Rinasca il dialogo. Con Aoun si dovrebbe sbloccare la crisi politica del Paese. Tra le prerogative del presidente della Repubblica c’è, infatti, anche quella di nominare un primo ministro, oggi carica ad interim, per dare, così, vita ad un nuovo governo che, tutti nel Paese, si augurano stabile e autorevole. Ma non sarà facile perché il sistema politico libanese è su base settaria e prevede la distribuzione delle cariche più importanti ad esponenti delle principali confessioni religiose: il presidente deve sempre essere un cattolico maronita; il premier un sunnita e il presidente del parlamento, uno sciita. Per completare il quadro, le cariche del vicepresidente del Parlamento e del vice Premier vanno ai cristiani greco-ortodossi. La speranza è che rinasca il dialogo tra le varie parti e si dia il via a quelle riforme chieste dalla comunità internazionale necessarie per uscire dalla grave crisi economica e finanziaria in cui versa il Libano. A dare una spinta al nuovo presidente è il coordinatore speciale delle Nazioni Unite per il Libano, Jeanine Hennis-Plasschaert: “Occorre nominare un premier e formare un governo senza rinvii. Ora è il momento per ogni responsabile delle decisioni di porre gli interessi del Libano al di sopra di ogni considerazione personale o politica”. Parole che trovano una pronta risposta nelle prime dichiarazioni di Aoun riportate dal giornale libanese L’Orient Le Jour: “Lancerò rapidamente le mie consultazioni per la formazione di un governo. Con Parlamento e governo raddrizzeremo l’amministrazione per ridare prestigio allo Stato e mettere in piedi un’amministrazione moderna ed efficiente”.

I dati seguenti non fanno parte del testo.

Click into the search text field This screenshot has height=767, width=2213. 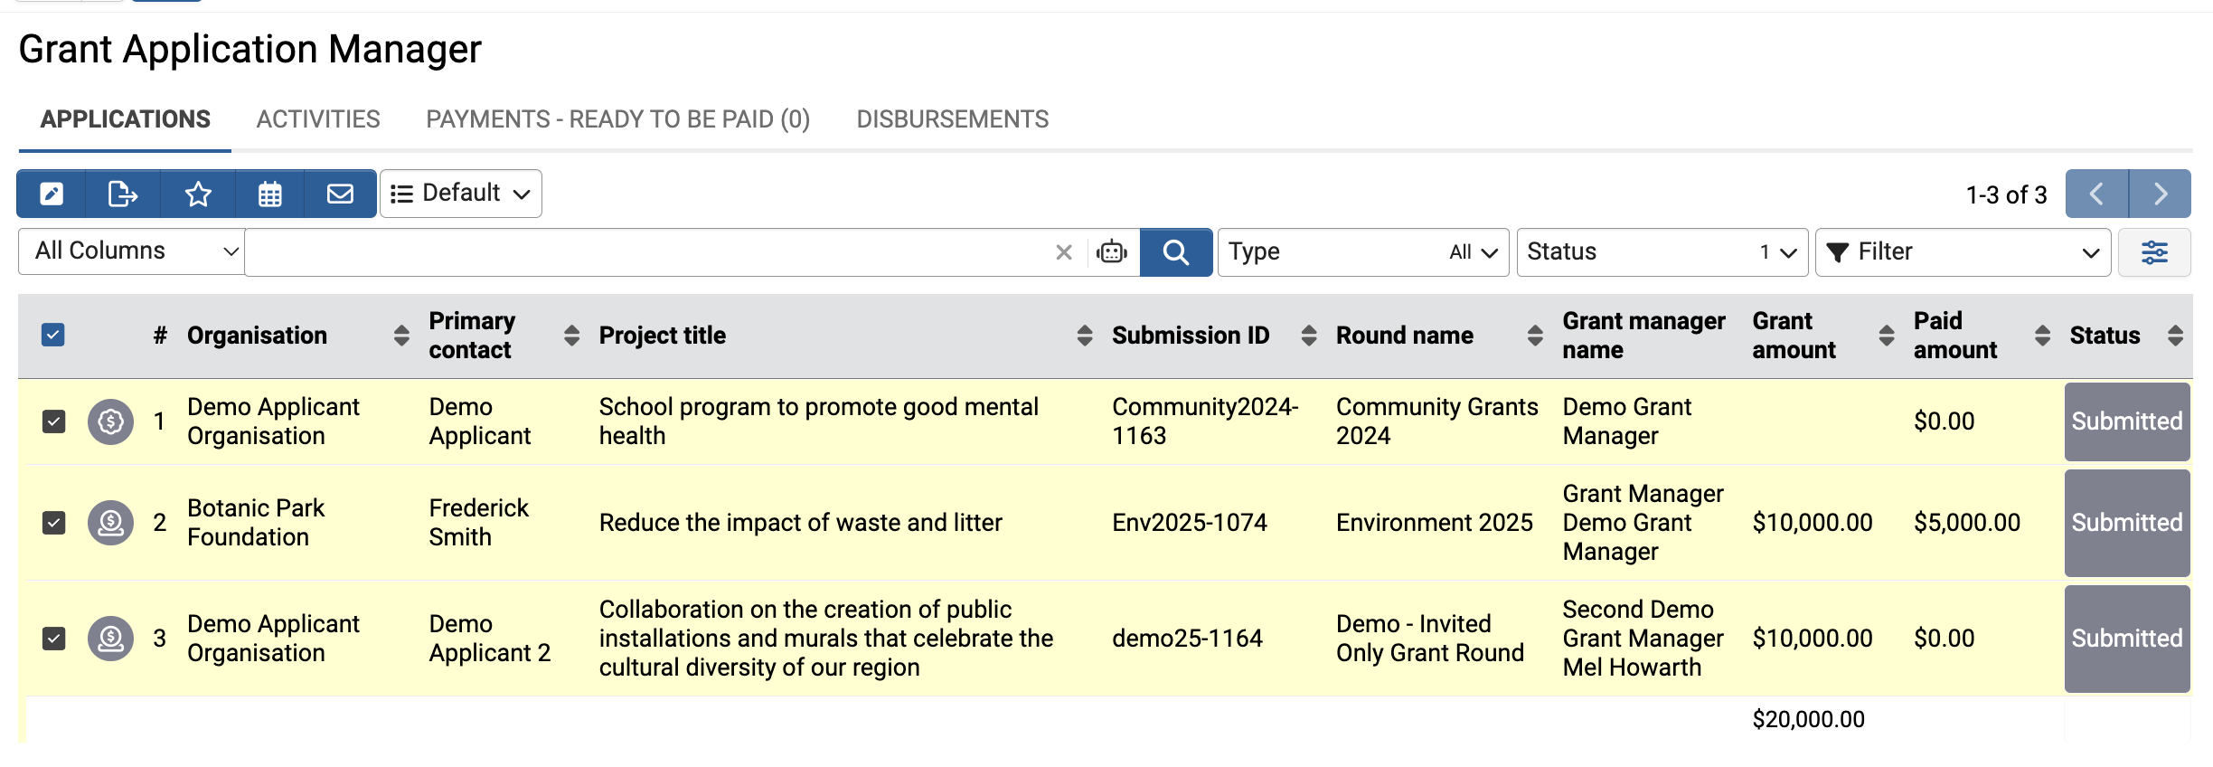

(Foto L’Osservatore Romano (www.photo.va) / SIR)

Appello dei vescovi maroniti. Ancora ieri, i vescovi maroniti riuniti in assemblea nella loro sede di Bkerke, sotto la presidenza del patriarca card. Bechara Boutros Rai, avevano invocato “un risveglio parlamentare nazionale” per permettere l’elezione di un Presidente della Repubblica, capace di “riunire i suoi figli e le sue figlie nel quadro dell’unità nazionale, della solidarietà e del percorso di riforme, per ridare al Libano il suo ruolo di guida nella Regione”. Al tempo stesso avevano ribadito la necessità di “guidare il Libano verso una neutralità attiva capace di tenere il Paese fuori dai conflitti”. Da anni, il patriarca maronita sostiene che

“la neutralità è la garanzia dell’unità del Paese e della sua collocazione storica, soprattutto in questo periodo di cambiamenti geografici e costituzionali. Un Libano neutrale, può contribuire alla stabilità della regione, difendere i diritti dei popoli arabi e la pace, e ad instaurare ‘relazioni giuste e sicure’ tra i Paesi del Medio Oriente e l’Europa, grazie al suo posto sulla riva del Mediterraneo”.

A beneficiarne non sarebbe solo l’unità, la sicurezza e la stabilità del Libano ma anche la sua economia. Sul fronte economico, secondo i vescovi maroniti, “a trarne beneficio sarebbero i settori finanziari, medici e turistici, ma anche il comparto della scuola e della formazione”.